Try Not to Drink Too Much Caffeine
If you have trouble sleeping, either in general or from anxiety, try not to drink too much caffeine throughout the day. It’s all right to have a cup of tea or coffee in the morning, but definitely don’t drink anymore after midday.
In fact, you might want to cut down on caffeine if you have serious anxiety at night altogether. Caffeine can make you feel anxious, nervous, or make your heart rate speed up even when you’re at rest.
You might think that you can get away with drinking several cups of chai throughout the day – after all, doesn’t it have less caffeine than a cup of coffee? While a cup of chai tea does only have about one third the amount of caffeine, it’s easy to go overboard and still drink too much.
Get Daily Exercise
Exercise is important for everyone, but this is doubly true for people with anxiety. Oftentimes (but not always), anxious people don’t expend enough physical energy and end up feeling jittery or anxious toward the end of the day.

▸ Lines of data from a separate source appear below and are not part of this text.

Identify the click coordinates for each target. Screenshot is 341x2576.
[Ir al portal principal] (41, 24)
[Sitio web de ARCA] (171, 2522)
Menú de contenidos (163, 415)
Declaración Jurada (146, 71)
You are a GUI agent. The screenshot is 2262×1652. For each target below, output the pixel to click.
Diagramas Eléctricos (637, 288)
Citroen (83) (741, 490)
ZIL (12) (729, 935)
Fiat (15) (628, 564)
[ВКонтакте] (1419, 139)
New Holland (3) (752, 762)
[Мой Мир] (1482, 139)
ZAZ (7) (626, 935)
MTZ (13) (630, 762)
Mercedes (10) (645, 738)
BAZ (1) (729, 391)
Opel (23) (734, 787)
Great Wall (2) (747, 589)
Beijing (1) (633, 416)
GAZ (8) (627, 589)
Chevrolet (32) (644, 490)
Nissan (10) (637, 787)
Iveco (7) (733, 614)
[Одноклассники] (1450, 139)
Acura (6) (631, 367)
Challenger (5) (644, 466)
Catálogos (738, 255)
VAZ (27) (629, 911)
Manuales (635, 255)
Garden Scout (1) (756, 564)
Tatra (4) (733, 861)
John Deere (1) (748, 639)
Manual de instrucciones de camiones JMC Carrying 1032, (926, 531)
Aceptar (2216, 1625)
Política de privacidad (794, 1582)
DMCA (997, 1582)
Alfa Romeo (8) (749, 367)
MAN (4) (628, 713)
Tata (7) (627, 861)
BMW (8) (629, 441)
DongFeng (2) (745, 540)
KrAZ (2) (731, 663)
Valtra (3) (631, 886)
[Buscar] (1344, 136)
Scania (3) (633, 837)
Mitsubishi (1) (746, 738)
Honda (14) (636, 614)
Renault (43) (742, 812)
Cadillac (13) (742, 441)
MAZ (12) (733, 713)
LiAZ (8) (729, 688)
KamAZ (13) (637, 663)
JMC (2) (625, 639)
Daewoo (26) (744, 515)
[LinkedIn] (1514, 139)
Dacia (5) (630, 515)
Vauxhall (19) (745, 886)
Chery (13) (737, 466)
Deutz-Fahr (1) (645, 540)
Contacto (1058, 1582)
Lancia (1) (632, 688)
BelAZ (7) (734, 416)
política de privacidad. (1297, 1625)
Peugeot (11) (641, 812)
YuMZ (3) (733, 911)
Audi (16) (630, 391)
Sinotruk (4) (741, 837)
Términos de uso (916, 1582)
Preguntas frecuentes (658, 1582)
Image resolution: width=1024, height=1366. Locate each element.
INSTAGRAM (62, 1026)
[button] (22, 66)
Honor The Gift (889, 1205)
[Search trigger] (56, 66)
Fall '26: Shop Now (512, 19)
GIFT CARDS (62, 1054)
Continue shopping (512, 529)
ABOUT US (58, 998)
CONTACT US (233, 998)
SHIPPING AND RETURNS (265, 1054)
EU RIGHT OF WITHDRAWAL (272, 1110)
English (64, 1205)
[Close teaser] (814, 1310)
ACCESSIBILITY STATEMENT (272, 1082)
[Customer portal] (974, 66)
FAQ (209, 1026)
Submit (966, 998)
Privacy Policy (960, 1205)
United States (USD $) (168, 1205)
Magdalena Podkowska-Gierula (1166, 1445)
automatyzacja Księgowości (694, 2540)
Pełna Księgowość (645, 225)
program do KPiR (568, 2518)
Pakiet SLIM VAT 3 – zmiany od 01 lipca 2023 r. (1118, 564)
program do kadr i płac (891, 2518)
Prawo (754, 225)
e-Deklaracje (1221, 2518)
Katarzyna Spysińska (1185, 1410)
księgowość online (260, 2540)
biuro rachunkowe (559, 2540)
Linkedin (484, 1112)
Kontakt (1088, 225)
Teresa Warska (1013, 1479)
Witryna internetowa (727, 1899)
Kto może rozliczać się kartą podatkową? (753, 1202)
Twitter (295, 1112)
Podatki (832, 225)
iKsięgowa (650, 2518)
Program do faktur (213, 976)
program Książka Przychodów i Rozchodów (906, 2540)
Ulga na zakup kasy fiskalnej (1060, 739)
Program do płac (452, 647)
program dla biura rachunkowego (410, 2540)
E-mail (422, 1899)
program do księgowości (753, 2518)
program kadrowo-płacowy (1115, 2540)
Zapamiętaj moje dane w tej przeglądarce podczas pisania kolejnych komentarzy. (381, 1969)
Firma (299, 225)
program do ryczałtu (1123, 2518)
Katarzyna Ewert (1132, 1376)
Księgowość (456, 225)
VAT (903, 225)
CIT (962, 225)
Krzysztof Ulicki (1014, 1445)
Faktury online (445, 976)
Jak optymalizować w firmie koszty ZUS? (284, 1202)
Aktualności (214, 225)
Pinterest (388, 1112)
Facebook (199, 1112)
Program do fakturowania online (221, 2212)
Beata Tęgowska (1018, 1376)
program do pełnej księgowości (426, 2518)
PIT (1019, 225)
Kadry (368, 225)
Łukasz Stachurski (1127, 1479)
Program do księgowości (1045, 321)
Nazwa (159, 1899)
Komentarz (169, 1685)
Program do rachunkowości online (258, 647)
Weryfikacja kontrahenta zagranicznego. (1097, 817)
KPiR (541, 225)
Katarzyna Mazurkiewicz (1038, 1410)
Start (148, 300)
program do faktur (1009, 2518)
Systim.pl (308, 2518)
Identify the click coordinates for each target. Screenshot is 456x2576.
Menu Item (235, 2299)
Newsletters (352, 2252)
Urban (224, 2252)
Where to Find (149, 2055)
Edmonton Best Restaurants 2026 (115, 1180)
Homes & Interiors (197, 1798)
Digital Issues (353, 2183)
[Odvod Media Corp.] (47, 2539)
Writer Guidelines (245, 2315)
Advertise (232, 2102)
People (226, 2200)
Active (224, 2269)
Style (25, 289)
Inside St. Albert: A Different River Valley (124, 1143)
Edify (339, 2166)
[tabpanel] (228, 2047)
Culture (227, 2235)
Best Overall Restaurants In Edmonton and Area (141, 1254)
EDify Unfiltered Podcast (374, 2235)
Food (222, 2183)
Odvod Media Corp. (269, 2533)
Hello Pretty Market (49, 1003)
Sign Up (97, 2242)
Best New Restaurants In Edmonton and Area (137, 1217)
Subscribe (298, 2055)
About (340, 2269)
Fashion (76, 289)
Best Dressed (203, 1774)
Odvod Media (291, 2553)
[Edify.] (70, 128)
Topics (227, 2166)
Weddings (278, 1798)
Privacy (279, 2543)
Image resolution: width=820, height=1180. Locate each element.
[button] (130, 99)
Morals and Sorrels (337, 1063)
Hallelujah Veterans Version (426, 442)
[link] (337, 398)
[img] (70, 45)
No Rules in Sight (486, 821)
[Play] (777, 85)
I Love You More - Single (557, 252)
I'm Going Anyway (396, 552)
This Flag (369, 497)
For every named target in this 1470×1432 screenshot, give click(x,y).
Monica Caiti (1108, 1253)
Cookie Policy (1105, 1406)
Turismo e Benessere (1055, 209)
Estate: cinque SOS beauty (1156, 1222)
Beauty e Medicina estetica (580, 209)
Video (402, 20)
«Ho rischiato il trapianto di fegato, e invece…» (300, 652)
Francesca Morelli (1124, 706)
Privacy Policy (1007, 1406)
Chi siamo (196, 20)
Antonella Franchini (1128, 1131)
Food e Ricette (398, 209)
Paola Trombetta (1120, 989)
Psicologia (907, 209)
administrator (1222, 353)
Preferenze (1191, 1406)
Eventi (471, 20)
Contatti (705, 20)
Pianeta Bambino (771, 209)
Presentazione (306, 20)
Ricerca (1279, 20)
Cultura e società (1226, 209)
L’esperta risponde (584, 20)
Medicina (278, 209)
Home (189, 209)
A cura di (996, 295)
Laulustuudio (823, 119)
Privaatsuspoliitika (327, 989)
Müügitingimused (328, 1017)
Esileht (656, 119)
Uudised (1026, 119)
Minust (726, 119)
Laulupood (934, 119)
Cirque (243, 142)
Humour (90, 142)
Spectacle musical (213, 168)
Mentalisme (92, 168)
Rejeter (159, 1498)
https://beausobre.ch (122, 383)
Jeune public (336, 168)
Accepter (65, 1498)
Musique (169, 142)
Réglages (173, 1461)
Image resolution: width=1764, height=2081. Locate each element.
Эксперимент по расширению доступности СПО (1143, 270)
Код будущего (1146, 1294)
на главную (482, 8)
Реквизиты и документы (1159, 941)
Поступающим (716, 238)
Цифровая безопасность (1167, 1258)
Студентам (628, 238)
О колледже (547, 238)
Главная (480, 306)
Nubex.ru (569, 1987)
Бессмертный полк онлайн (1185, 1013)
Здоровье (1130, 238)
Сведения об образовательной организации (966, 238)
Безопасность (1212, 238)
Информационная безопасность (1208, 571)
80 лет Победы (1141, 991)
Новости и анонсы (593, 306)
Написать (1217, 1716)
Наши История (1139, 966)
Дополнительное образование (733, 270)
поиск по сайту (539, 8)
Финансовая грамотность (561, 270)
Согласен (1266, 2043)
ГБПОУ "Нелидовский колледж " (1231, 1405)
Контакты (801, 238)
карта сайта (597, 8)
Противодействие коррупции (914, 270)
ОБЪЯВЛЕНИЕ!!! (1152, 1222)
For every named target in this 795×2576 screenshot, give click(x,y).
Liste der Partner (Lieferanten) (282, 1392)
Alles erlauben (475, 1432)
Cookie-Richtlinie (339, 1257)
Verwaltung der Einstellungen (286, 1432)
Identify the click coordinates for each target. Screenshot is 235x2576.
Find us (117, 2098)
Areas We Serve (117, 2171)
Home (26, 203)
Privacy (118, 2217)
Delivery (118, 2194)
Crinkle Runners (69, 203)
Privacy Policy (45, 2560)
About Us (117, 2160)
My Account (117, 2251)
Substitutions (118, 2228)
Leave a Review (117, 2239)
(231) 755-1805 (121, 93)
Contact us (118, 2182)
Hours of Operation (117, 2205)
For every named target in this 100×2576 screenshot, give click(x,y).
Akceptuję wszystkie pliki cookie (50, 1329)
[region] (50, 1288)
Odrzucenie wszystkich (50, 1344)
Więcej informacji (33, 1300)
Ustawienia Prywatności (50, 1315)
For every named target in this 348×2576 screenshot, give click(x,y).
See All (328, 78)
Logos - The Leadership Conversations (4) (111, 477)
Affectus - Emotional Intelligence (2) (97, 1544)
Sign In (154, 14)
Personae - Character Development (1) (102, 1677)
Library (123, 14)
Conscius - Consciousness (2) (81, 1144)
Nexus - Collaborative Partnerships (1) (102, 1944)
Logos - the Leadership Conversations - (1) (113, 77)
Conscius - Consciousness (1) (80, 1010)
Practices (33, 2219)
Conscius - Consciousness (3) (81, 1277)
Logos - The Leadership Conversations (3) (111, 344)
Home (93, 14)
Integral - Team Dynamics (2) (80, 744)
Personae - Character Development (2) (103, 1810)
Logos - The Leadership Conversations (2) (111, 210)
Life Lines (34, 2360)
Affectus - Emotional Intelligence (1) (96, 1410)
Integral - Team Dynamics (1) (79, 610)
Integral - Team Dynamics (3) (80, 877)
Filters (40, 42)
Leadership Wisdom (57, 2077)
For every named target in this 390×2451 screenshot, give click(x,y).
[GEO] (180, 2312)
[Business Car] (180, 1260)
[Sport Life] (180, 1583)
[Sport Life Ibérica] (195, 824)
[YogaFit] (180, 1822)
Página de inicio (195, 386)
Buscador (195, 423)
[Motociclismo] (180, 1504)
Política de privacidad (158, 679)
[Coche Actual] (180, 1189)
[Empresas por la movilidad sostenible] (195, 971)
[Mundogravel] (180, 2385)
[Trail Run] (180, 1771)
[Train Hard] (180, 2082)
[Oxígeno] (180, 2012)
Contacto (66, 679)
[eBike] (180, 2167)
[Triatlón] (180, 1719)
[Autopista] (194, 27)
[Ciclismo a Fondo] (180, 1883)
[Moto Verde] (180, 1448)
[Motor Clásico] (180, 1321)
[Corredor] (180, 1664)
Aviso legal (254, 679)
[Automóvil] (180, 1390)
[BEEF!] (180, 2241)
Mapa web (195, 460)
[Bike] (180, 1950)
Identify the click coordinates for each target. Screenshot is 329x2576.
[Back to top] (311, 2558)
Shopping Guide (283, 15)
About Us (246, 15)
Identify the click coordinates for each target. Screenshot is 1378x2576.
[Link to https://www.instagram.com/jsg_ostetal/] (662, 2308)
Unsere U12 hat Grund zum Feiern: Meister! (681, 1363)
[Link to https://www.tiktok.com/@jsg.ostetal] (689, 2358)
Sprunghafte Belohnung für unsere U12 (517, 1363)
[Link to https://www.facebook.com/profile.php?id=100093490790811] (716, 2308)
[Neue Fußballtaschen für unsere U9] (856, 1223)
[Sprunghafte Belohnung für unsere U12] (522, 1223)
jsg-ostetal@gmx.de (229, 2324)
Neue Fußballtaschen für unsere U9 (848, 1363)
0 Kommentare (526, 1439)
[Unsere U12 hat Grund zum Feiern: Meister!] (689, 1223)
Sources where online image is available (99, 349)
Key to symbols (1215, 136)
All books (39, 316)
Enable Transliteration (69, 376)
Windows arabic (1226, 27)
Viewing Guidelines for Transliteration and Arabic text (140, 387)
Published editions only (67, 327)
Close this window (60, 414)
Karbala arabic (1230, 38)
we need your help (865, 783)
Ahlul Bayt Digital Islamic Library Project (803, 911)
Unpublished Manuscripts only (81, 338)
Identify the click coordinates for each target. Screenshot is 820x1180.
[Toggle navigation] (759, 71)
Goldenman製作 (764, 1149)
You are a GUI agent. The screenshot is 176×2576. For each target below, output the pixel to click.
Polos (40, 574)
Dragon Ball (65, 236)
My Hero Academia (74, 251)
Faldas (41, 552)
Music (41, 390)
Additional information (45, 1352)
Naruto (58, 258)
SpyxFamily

Set yourself a daily exercise routine and burn some calories. Not only is this good for getting rid of body fat, but it’s also excellent for burning away stress hormones and helping you relax. Nothing is more rejuvenating than a short workout or run. You don’t even have to exercise particularly hard. Just doing a 15-minute workout will do wonders for your anxiety in most cases.
Just be sure not to exercise too close to bedtime, or you’ll get your heart rate up and won’t be able to calm down in time to sleep on schedule.
Meditate or Do Yoga before Going to Bed
Whether you’re in Rishikesh or you just enjoy yoga anywhere, start or keep doing yoga before bed. Yoga is one of the best ways to relax both the mind and body, and it can help alleviate some of your more anxious feelings before you settle in for sleep.
If you’re not into yoga, consider practicing any type of meditation. The key thing is that meditation allows you to calm your mind, stopping the distracting thoughts that prevent you from falling asleep from rattling around as loudly.
The good news is that meditation and yoga become more effective the more you stick with them. Pick one or the other (or both) and you should see significant improvements in your mental state before bed over time.
In the end, it’s tough to live with anxiety, and even harder to do so when you aren’t getting enough sleep. But the above six tips, especially if you use them together, should help you rest every night and eventually overcome many of the symptoms of anxiety you’ve been experiencing so far. Good luck and good night!